ABSTRACT

This chapter investigates current protocols for interpreting and managing women’s “low sexual desire.” Through dysfunction discourses and diagnostic technologies, women who lack desire or are “unreceptive” to initiating partners are understood as in need of affective regulation and management and are ultimately produced as a group or population. My analysis suggests an institutionalized feminized responsive desire framework that consists of four facets: (1) new sexual response models said to describe women’s “circular” sexuality; (2) technologies that measure women’s (“low”) psychological desire against their (“high”) physiological arousal, and proclaim many women “discordant” when these two measures are compared; (3) new treatment regimens designed to boost desire; and (4) a new woman-specific low desire diagnosis in the DSM-5: female sexual interest/arousal disorder (FSIAD). This framework exemplifies a trend toward positioning women as more sexually receptive, responsive, complex, nonlinear, disconnected, and “incentive motivated” than men.

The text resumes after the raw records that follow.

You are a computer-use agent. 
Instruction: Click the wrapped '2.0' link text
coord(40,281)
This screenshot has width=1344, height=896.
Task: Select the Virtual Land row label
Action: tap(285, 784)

Contemporary treatments for low desire are increasingly promoted to help “discordant” women “bridge the gap” between their supposedly reluctant minds and their allegedly aroused bodies, including mindfulness and other “female-friendly” alternative methods. Such treatments – under the guise of promoting happiness, pleasure, health, and wellness – ultimately prescribe heteronormative feminized modes of embodiment, intimacy, and relationality.